No hace falta ser mexicano para saber que "no entendí un carajo" significa que no se entendió nada, como tú mismo lo has señalado. En otros contextos, "carajo" hace referencia al miembro viril, y se emplea en locuciones interjectivas como "me lleva el carajo" o "lo mandé al carajo". Está claro que este no es el sentido de la voz "carajo" en el caso específico de la frase original.


----------



## horusankh

Salut,

Moi, en tant que mexicain, je pense que le _j'ai pigé que dalle_ que propose Cinthia&Martine correpond très bien avec le sens original.

Je précise que _carajo_, au Mexique, n'a pas le même degré que _chingado_, par exemple, mais il n'y est pas trop loin, et ce n'est sûrement pas poli du tout. Je pourrait l'utiliser avec mes copains, ou peut être avec mon père, mais devant ma mère me coûterait une gifle.

D'autre part, le passé simple ne veut pas dire littéraire. Au Mexique, la différence entre passé simple et passé composé est que la première sert à préciser que l'action est finie, même si elle vient de finir il y a 2 secondes, donc _no entendí_ veut dire que je n'ai pas compris et que ça ne va pas changer, en revanche, _no he entendido_ veut dire que jusqu'à présent je n'ai pas compris, mais l'explication (ou la conférence, ou quoi que ce soit) n'a pas fini, et donc il y a encore une chance pour moi de comprendre.

J'éspère que ça puisse servir, même un peu .

Saludos.


----------



## swift

horusankh said:


> Salut,
> 
> Moi, en tant que mexicain, je pense que le _j'ai pigé que dalle_ que propose Cinthia&Martine correpond très bien avec le sens original.



(Je râle) Merci!!!



horusankh said:


> D'autre part, le passé simple ne veut pas dire li*tt*éraire.
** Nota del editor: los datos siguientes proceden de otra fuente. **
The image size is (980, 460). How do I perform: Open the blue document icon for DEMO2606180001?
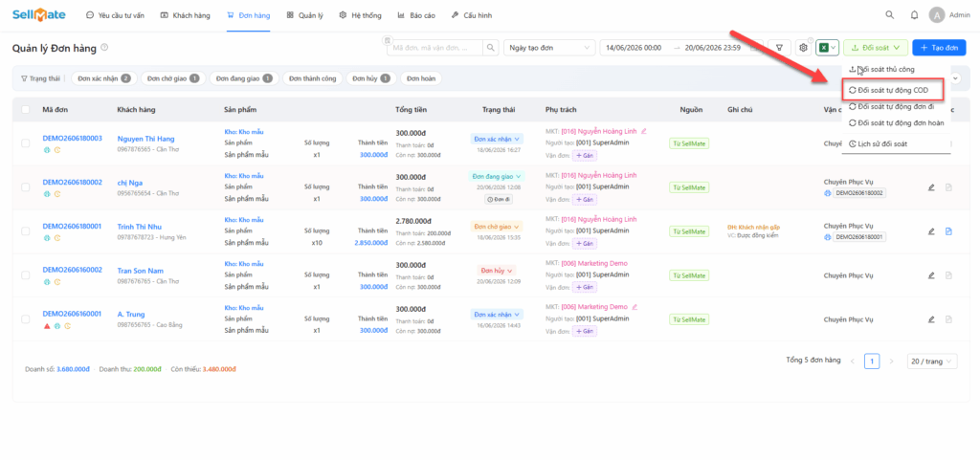coord(948,230)
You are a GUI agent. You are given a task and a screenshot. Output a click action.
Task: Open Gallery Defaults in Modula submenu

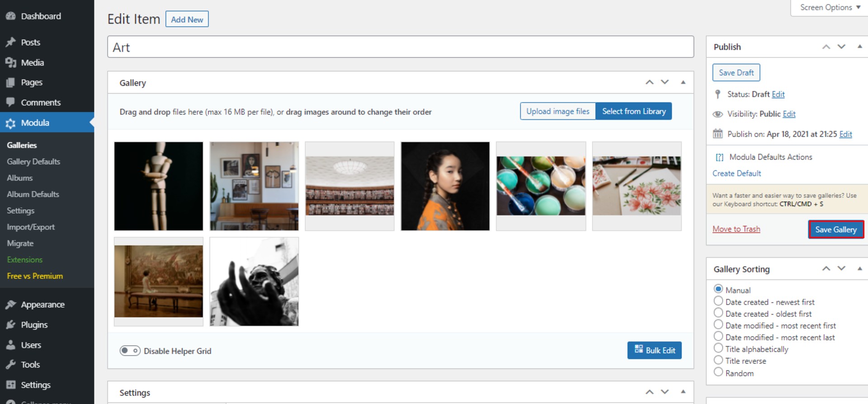coord(33,162)
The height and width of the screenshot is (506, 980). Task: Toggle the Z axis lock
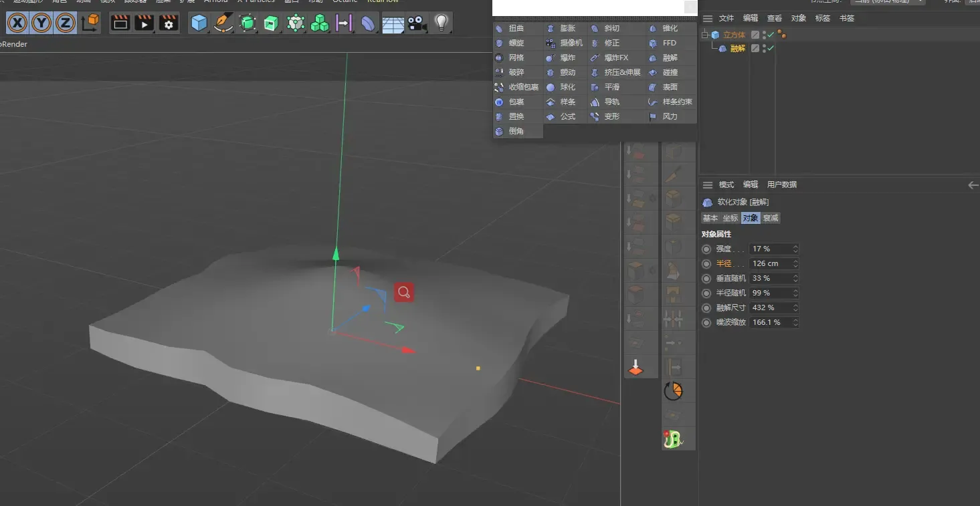(65, 23)
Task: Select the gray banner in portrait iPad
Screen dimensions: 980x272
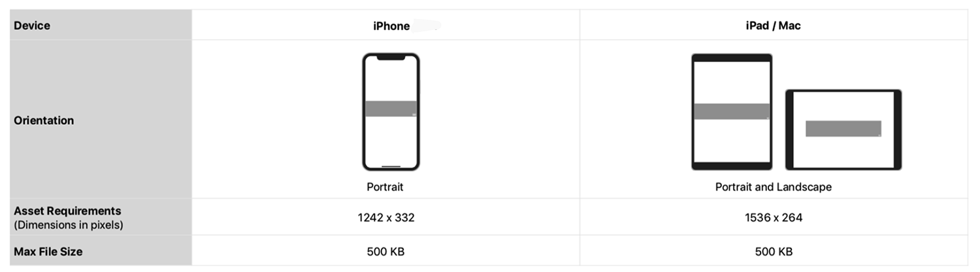Action: pos(732,111)
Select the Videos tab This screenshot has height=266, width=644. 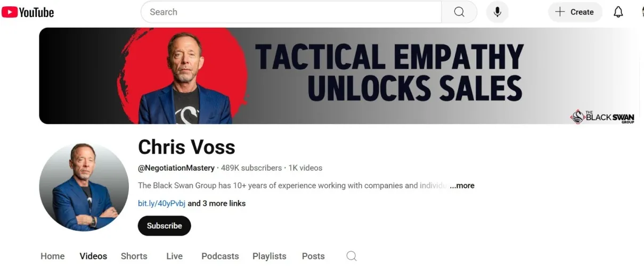click(93, 256)
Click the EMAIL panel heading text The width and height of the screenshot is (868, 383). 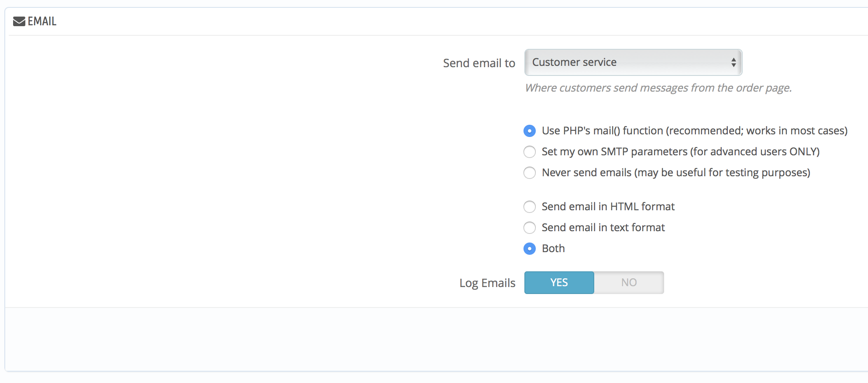click(x=42, y=21)
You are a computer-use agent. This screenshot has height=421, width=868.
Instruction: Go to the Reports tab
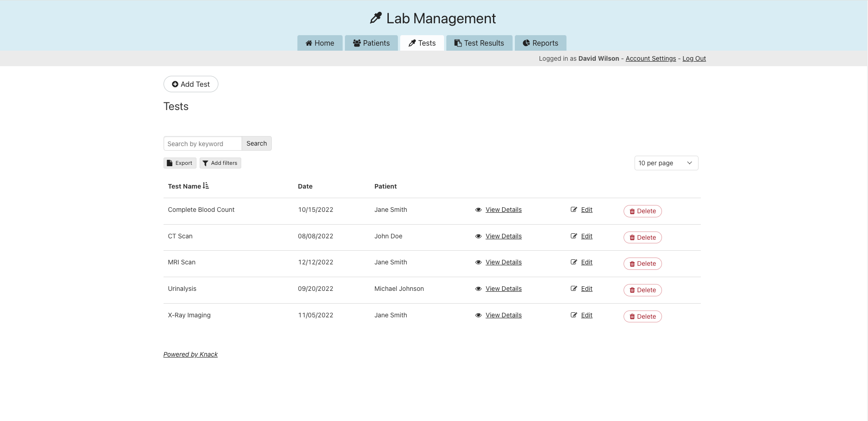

Au Mexique, la différence entre passé simple et passé composé est que la première sert à préciser que l'action est finie, même si elle vient de finir il y a 2 secondes, donc _no entendí_ veut dire que je n'ai pas compris et que ça ne va pas changer, en revanche, _no he entendido_ veut dire que jusqu'à présent je n'ai pas compris, mais l'explication (ou la conférence, ou quoi que ce soit) n'a pas fini, et donc il y a encore une chance pour moi de comprendre.



No puede ser más claro.


----------



## esteban

Bueno, que no cunda el pánico. Tienes derecho a criticar y yo tengo el derecho a opinar.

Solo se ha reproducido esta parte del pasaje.